*TEXTO FORNECIDO:*
....................
2. Primigênio e mais categórico instrumento de expressão e densificação da "efetividade" do "direito ao meio ambiente ecologicamente equilibrado", a Área de Preservação Permanente ciliar (= APP ripária, ripícola ou ribeirinha), pelo seu prestígio ético e indubitável mérito ecológico, corporifica verdadeira trincheira inicial e última - a bandeira mais reluzente, por assim dizer - do comando maior de "preservar e restaurar as funções ecológicas essenciais", prescrito no art. 225, caput e ,¢ I°, I, da Constituição Federal.

3. Aferrada às margens de rios, córregos, riachos, nascentes, charcos, lagos, lagoas e estuários, intenta a APP ciliar assegurar, a um só tempo, a integridade físico-química da água, a estabilização do leito hídrico e do solo da bacia, a mitigação dos efeitos nocivos das enchentes, a barragem e filtragem de detritos, sedimentos e poluentes, a absorção de nutrientes pelo sistema radicular, o esplendor da paisagem e a própria sobrevivência da flora ribeirinha e fauna. Essas funções multifacetárias e insubstituíveis elevam-na ao status de peça fundamental na formação de corredores ecológicos, elos de conexão da biodiversidade, genuínas veias bióticas do meio ambiente. Objetivamente falando, a vegetação ripária exerce tarefas de proteção assemelhadas às da pele em relação ao corpo humano: faltando uma ou outra, a vida até pode continuar por algum tempo, mas, no cerne, muito além de trivial mutilação do sentimento de plenitude e do belo do organismo, o que sobra não passa de um ser majestoso em estado de agonia terminal.
....................
*INFORMAÇÕES REGISTRADAS:*
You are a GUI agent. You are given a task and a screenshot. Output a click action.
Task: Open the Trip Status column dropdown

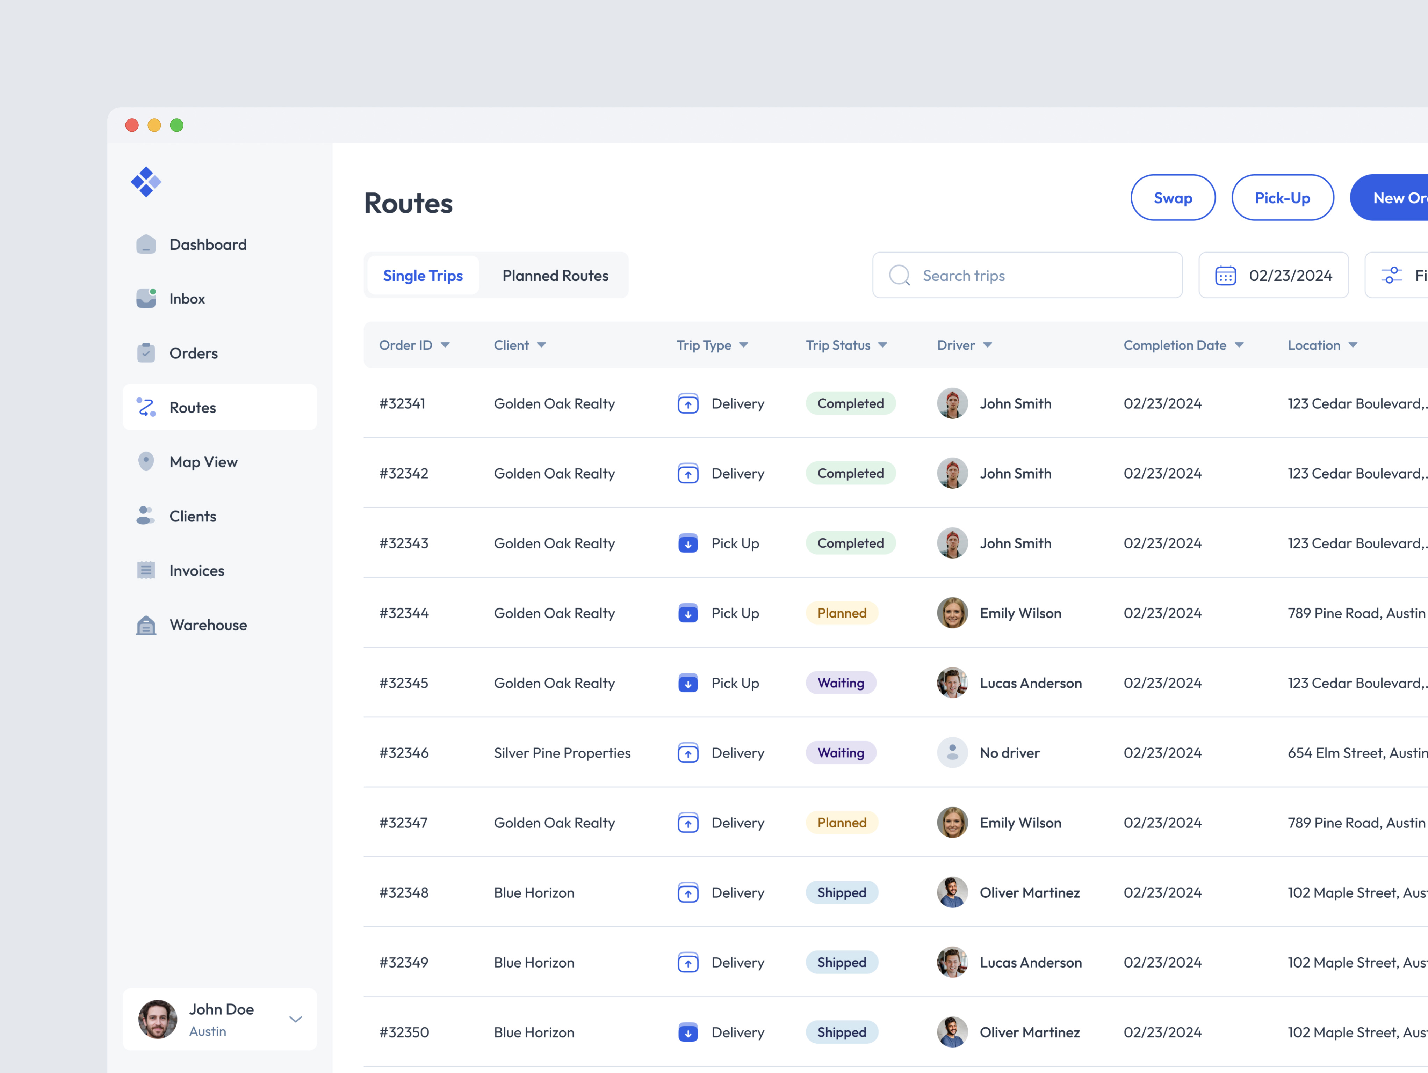coord(882,345)
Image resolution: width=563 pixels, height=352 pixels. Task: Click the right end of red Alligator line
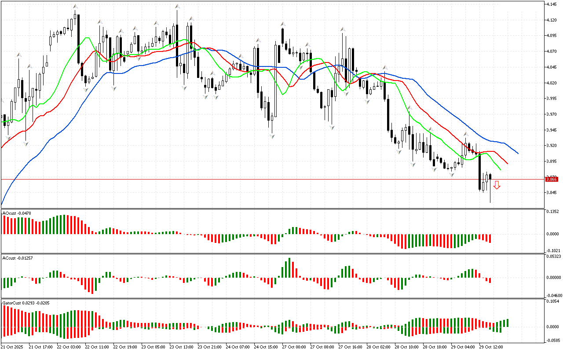coord(507,163)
....................
*TRABALHO A REALIZAR:*
A. Responda, com base no texto sobre a APP ciliar:
(i) Em que artigo da Constituição Federal está prescrito o comando de "preservar e restaurar as funções ecológicas essenciais"?
(ii) Que outras denominações o texto atribui à Área de Preservação Permanente ciliar?
(iii) A que o texto compara as tarefas de proteção exercidas pela vegetação ripária?
B. Reproduza fielmente o trecho do texto sobre a APP ciliar que vai de "2. Primigênio e" a "da Constituição Federal.".
A listagem é dispensável para a resolução do que se pede.

*RESULTADOS POR TAREFA:*
A.
(i) No art. 225 da Constituição Federal.
(ii) APP ripária, ripícola ou ribeirinha.
(iii) Às tarefas de proteção da pele em relação ao corpo humano.

B.
2. Primigênio e mais categórico instrumento de expressão e densificação da "efetividade" do "direito ao meio ambiente ecologicamente equilibrado", a Área de Preservação Permanente ciliar (= APP ripária, ripícola ou ribeirinha), pelo seu prestígio ético e indubitável mérito ecológico, corporifica verdadeira trincheira inicial e última - a bandeira mais reluzente, por assim dizer - do comando maior de "preservar e restaurar as funções ecológicas essenciais", prescrito no art. 225, caput e ,¢ I°, I, da Constituição Federal.